§ **Task instructions**: Starting with the first line, output the data exactly, through to the last line.

§ **Records shown**:
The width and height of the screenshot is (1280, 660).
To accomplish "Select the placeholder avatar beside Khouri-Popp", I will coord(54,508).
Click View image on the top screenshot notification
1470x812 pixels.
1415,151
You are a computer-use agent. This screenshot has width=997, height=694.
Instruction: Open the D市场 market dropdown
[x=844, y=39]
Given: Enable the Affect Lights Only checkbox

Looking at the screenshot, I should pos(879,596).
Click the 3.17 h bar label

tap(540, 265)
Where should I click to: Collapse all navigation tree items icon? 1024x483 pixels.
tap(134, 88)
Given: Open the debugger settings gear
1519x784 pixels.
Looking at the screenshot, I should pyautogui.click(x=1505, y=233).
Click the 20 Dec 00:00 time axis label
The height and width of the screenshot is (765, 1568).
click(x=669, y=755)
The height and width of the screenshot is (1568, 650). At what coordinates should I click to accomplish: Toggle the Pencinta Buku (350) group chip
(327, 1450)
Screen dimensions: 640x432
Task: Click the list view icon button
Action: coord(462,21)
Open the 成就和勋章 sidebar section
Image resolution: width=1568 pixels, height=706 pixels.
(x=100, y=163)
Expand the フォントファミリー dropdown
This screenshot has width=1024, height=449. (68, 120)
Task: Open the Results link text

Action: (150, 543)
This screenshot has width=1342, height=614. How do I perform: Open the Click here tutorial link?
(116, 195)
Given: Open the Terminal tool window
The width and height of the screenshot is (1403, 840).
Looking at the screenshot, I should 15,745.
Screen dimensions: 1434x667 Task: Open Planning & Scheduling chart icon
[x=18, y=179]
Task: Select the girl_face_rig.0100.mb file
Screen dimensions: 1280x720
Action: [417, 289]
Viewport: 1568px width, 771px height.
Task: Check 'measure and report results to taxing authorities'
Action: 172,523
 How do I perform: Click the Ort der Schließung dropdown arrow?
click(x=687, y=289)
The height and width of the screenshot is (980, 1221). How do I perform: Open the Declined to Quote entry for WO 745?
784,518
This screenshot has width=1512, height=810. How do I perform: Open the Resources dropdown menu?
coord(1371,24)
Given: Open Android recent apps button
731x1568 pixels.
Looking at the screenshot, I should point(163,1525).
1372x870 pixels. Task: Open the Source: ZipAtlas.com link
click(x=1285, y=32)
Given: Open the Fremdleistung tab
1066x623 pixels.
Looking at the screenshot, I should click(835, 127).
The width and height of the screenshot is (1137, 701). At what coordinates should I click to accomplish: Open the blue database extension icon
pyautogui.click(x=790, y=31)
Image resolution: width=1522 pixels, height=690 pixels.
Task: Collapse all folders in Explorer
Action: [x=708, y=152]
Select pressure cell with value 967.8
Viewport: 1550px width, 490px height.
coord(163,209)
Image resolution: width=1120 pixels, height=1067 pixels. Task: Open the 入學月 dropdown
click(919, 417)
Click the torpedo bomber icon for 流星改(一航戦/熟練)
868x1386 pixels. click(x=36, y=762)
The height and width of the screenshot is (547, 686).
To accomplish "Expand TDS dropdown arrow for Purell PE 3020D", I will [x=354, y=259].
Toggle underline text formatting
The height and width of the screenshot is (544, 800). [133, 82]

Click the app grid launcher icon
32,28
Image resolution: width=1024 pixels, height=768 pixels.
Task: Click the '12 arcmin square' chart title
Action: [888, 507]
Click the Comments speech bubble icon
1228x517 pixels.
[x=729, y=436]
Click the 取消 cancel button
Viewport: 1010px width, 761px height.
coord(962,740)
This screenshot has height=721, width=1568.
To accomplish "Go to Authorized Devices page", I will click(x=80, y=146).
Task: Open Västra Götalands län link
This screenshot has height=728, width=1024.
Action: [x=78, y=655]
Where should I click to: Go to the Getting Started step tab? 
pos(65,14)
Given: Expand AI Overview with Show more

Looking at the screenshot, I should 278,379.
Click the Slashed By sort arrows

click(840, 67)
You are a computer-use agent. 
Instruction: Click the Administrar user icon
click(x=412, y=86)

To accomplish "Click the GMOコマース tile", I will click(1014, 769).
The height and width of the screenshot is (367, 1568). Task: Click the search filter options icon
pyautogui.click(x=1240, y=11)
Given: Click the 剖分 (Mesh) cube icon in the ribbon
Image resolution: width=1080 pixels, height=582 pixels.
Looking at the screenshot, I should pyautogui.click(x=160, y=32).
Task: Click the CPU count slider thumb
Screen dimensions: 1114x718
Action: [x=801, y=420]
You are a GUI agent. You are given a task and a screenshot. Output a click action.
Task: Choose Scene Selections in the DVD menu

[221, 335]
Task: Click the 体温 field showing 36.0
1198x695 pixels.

§ **Solution to this task**:
The width and height of the screenshot is (1280, 660).
To accomplish "Select the placeholder avatar beside Khouri-Popp", I will coord(54,508).
Click View image on the top screenshot notification
1470x812 pixels.
1415,151
You are a computer-use agent. This screenshot has width=997, height=694.
Instruction: Open the D市场 market dropdown
[x=844, y=39]
Given: Enable the Affect Lights Only checkbox

Looking at the screenshot, I should pos(879,596).
Click the 3.17 h bar label

tap(540, 265)
Where should I click to: Collapse all navigation tree items icon? 1024x483 pixels.
tap(134, 88)
Given: Open the debugger settings gear
1519x784 pixels.
Looking at the screenshot, I should pyautogui.click(x=1505, y=233).
Click the 20 Dec 00:00 time axis label
The height and width of the screenshot is (765, 1568).
click(x=669, y=755)
The height and width of the screenshot is (1568, 650). At what coordinates should I click to accomplish: Toggle the Pencinta Buku (350) group chip
(327, 1450)
Screen dimensions: 640x432
Task: Click the list view icon button
Action: coord(462,21)
Open the 成就和勋章 sidebar section
Image resolution: width=1568 pixels, height=706 pixels.
(x=100, y=163)
Expand the フォントファミリー dropdown
This screenshot has width=1024, height=449. (68, 120)
Task: Open the Results link text

Action: (150, 543)
This screenshot has width=1342, height=614. How do I perform: Open the Click here tutorial link?
(116, 195)
Given: Open the Terminal tool window
The width and height of the screenshot is (1403, 840).
Looking at the screenshot, I should 15,745.
Screen dimensions: 1434x667 Task: Open Planning & Scheduling chart icon
[x=18, y=179]
Task: Select the girl_face_rig.0100.mb file
Screen dimensions: 1280x720
Action: [417, 289]
Viewport: 1568px width, 771px height.
Task: Check 'measure and report results to taxing authorities'
Action: 172,523
 How do I perform: Click the Ort der Schließung dropdown arrow?
click(x=687, y=289)
The height and width of the screenshot is (980, 1221). How do I perform: Open the Declined to Quote entry for WO 745?
784,518
This screenshot has width=1512, height=810. How do I perform: Open the Resources dropdown menu?
coord(1371,24)
Given: Open Android recent apps button
731x1568 pixels.
Looking at the screenshot, I should point(163,1525).
1372x870 pixels. Task: Open the Source: ZipAtlas.com link
click(x=1285, y=32)
Given: Open the Fremdleistung tab
1066x623 pixels.
Looking at the screenshot, I should click(835, 127).
The width and height of the screenshot is (1137, 701). At what coordinates should I click to accomplish: Open the blue database extension icon
pyautogui.click(x=790, y=31)
Image resolution: width=1522 pixels, height=690 pixels.
Task: Collapse all folders in Explorer
Action: [x=708, y=152]
Select pressure cell with value 967.8
Viewport: 1550px width, 490px height.
coord(163,209)
Image resolution: width=1120 pixels, height=1067 pixels. Task: Open the 入學月 dropdown
click(919, 417)
Click the torpedo bomber icon for 流星改(一航戦/熟練)
868x1386 pixels. click(x=36, y=762)
The height and width of the screenshot is (547, 686).
To accomplish "Expand TDS dropdown arrow for Purell PE 3020D", I will [x=354, y=259].
Toggle underline text formatting
The height and width of the screenshot is (544, 800). [133, 82]

Click the app grid launcher icon
32,28
Image resolution: width=1024 pixels, height=768 pixels.
Task: Click the '12 arcmin square' chart title
Action: [888, 507]
Click the Comments speech bubble icon
1228x517 pixels.
[x=729, y=436]
Click the 取消 cancel button
Viewport: 1010px width, 761px height.
coord(962,740)
This screenshot has height=721, width=1568.
To accomplish "Go to Authorized Devices page", I will click(x=80, y=146).
Task: Open Västra Götalands län link
This screenshot has height=728, width=1024.
Action: [x=78, y=655]
Where should I click to: Go to the Getting Started step tab? 
pos(65,14)
Given: Expand AI Overview with Show more

Looking at the screenshot, I should 278,379.
Click the Slashed By sort arrows

click(840, 67)
You are a computer-use agent. 
Instruction: Click the Administrar user icon
click(x=412, y=86)

To accomplish "Click the GMOコマース tile", I will click(1014, 769).
The height and width of the screenshot is (367, 1568). Task: Click the search filter options icon
pyautogui.click(x=1240, y=11)
Given: Click the 剖分 (Mesh) cube icon in the ribbon
Image resolution: width=1080 pixels, height=582 pixels.
Looking at the screenshot, I should pyautogui.click(x=160, y=32).
Task: Click the CPU count slider thumb
Screen dimensions: 1114x718
Action: [x=801, y=420]
You are a GUI agent. You are given a task and a screenshot. Output a click action.
Task: Choose Scene Selections in the DVD menu

[221, 335]
Task: Click the 体温 field showing 36.0
1198x695 pixels.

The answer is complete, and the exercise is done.